Kewenangan Kraton Yogyakarta dalam Pengaturan Penggunaan Tanah Kraton di era Otonomi Daerah
SUPAMA, Yohanes, Dr. Marsudi Triatmodjo, SH.,LL.M
2005 | Tesis | S2 Ilmu Hukum (Magister Hukum Kenegaraan)Penelitian ini mengkaji eksistensi kewenangan Kraton Yogyakarta atas pengaturan penggunaan tanah kraton yang disebut Sultan Grond (SG) dan Paku Alam Grond (PAG) setelah berlakunya Undang-Undang Nomor 22 Tahun 1999. Kraton Kasultanan Yogyakarta dan Kadipaten Paku Alaman sampai saat ini masih ada hubungan hukum dengan tanah SG dan PAG namun menurut hukum pertanahan nasional Kraton bukan subyek hak atas tanah dan hak atas tanah SG dan PAG juga tidak dikenal. Metode pendekatan dalam penelitian ini adalah yuridis normatif dengan mengumpulkan bahan-bahan hukum primer, sekundair dan tersier. Pengumpulan data dilakukan dengan studi pustaka dan wawancara terbuka dengan bantuan daftar pertanyaan dan selanjutnya data yang terkumpul dianalis secara kualitatif. Hasil-hasil penelitian ini menunjukkan adanya fakta-fakta hukum bahwa Kraton Yogyakarta masih melestarikan hubungan hukum dengan tanah SG dan PAG. Secara sosiologis hubungan hukum ini juga memperoleh pengakuan dari masyarakat pemakai tanahtanah tersebut demikian pula kalangan pejabat baik dari pemerintah pusat maupun daerah juga mengakuinya.

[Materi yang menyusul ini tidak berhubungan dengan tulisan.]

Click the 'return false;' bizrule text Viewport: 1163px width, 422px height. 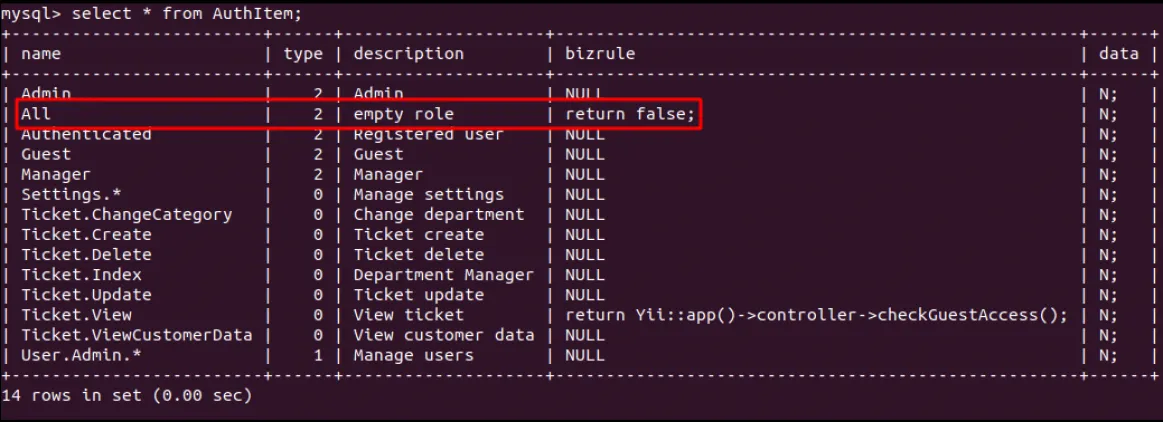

Hukum positif di bidang pertanahan hanya membedakan tanah negara dan tanah hak. Tanah Negara merupakan tanah yang belum dikuasai dengan sesuatu hak atas tanah dan tanah hak adalah tanah yang telah dilekati dengan sesuatu hak sesuai Pasal 16 UUPA. Menurut UUPA tanah SG dan PAG seharusnya menjadi tanah negara karena tanah tersebut adalah bekas tanah swapraja yang selanjutnya diatur dalam Peraturan Pemerintah, namun sampai saat ini peraturan dimaksud belum ada. Kraton juga tidak termasuk lembaga yang dapat mempunyai sesuatu hak atas tanah. Kondisi tersebut menimbulkan ketidak sesuaian antara hukum pertanahan nasional dengan fakta-fakta pertanahan di DIY. Agar tercipta adanya tertib hukum pertanahan di DIY penulis menyarankan agar Pemerintah Pusat membuat keputusan politik yang menetapkan Kraton Yogyakarta sebagai subyek hak atas tanah, sekaligus menetapkan hubungan hukum antara Kasultanan Yogyakarta dan Kadipaten Paku Alaman dengan tanah SG dan PAG dengan sesuatu hak atas tanah.

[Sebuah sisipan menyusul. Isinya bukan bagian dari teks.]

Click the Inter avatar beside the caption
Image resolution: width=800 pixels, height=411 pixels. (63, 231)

This research studies the existence of Yogyakarta palace’s authority in regulating the use of its land, which is called Sultan Grond (SG) and Paku Alam Grond (PAG) after the issuance of the Act No. 22/1999. The Kraton of Yogyakarta Sultanate and the Kadipaten Paku Alaman now still maintain a legal relationship with SG and PAG lands although the national law of land affairs does not regulate such property as subject of rights over land and does not recognize rights over SG and PAG lands. The research applies the method of legal normative approach by collecting primary, secondary, and tertiary legal materials. Data are collected from library research and open interview based on a list of questions, and then analysed qualitatively. The research results show a number of legal facts that Yogyakarta Palace still keeps its legal relation with SG and PAG lands. From the sociological aspect, this relation gets acknowledgment from the society -the users (tenants)- and officials both in the regional and central governments. The positive law in land affairs in Indonesia distinguishes state-owned land and rights-bond land only. State-own land is defined as land which has not been acquired with certain rights over land, while rights-bond land is land attached to certain rights according to Article 16 of the Act of Land Affairs (UUPA). According to the UUPA Act, SG and PAG lands should belong to the state as they were formerly swapraja (Autonomous Government) land, which are now regulated by the Government Regulation. However, there has not been a regulation concerning this matter. Besides, Kraton is not an institution that can have rights over land. Such conditions cause inconsistency in the national law of land affairs with the facts of land affairs in Yogyakarta. To achieve a good legal order in land affairs in Yogyakarta, the research recommends that the Central government issues a political decree to decide Kraton Yogyakarta as a subject of rights over land and to decide the legal relation between Yogyakarta Sultanate and Kadipaten Paku Alaman and SG and PAG lands based on rights over land.
Kata Kunci : Hukum tata Negara, Otonomi Daerah, Tanah,tanah Kraton Yogyakarta, Kewenangan, Authority , Kraton's land.